*WHAT TO DO:* Set down every one of the following records word for word, keeping each line unchanged and in its original order.

*EXERCISE MATERIALS:*
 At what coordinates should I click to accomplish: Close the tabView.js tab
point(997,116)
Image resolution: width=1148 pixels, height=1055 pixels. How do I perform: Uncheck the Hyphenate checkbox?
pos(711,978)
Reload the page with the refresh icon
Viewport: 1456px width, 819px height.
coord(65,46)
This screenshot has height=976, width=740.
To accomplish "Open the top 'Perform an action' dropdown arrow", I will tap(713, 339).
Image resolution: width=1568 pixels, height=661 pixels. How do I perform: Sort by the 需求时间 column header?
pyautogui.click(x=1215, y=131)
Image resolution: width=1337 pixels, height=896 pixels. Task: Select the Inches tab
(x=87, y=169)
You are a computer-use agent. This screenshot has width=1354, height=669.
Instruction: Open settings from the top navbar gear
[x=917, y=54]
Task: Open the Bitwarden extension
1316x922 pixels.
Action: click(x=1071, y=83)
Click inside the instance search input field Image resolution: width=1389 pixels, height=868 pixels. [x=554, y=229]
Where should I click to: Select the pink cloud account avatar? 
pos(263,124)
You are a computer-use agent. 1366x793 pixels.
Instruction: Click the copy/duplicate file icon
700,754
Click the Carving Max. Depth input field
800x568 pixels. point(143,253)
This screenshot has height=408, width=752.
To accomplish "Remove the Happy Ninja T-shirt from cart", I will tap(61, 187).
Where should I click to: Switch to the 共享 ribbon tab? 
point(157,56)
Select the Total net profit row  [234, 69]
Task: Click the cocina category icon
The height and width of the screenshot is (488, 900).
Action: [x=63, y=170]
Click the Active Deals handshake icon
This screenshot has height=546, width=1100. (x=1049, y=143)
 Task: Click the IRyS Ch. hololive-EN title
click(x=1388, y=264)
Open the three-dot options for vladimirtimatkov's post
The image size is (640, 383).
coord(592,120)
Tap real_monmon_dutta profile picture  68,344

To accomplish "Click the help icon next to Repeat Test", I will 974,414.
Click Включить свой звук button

*TASK RESULT:*
 At what coordinates should I click to accomplish: Close the tabView.js tab
point(997,116)
Image resolution: width=1148 pixels, height=1055 pixels. How do I perform: Uncheck the Hyphenate checkbox?
pos(711,978)
Reload the page with the refresh icon
Viewport: 1456px width, 819px height.
coord(65,46)
This screenshot has height=976, width=740.
To accomplish "Open the top 'Perform an action' dropdown arrow", I will tap(713, 339).
Image resolution: width=1568 pixels, height=661 pixels. How do I perform: Sort by the 需求时间 column header?
pyautogui.click(x=1215, y=131)
Image resolution: width=1337 pixels, height=896 pixels. Task: Select the Inches tab
(x=87, y=169)
You are a computer-use agent. This screenshot has width=1354, height=669.
Instruction: Open settings from the top navbar gear
[x=917, y=54]
Task: Open the Bitwarden extension
1316x922 pixels.
Action: click(x=1071, y=83)
Click inside the instance search input field Image resolution: width=1389 pixels, height=868 pixels. [x=554, y=229]
Where should I click to: Select the pink cloud account avatar? 
pos(263,124)
You are a computer-use agent. 1366x793 pixels.
Instruction: Click the copy/duplicate file icon
700,754
Click the Carving Max. Depth input field
800x568 pixels. point(143,253)
This screenshot has height=408, width=752.
To accomplish "Remove the Happy Ninja T-shirt from cart", I will tap(61, 187).
Where should I click to: Switch to the 共享 ribbon tab? 
point(157,56)
Select the Total net profit row  [234, 69]
Task: Click the cocina category icon
The height and width of the screenshot is (488, 900).
Action: [x=63, y=170]
Click the Active Deals handshake icon
This screenshot has height=546, width=1100. (x=1049, y=143)
 Task: Click the IRyS Ch. hololive-EN title
click(x=1388, y=264)
Open the three-dot options for vladimirtimatkov's post
The image size is (640, 383).
coord(592,120)
Tap real_monmon_dutta profile picture  68,344

To accomplish "Click the help icon next to Repeat Test", I will 974,414.
Click Включить свой звук button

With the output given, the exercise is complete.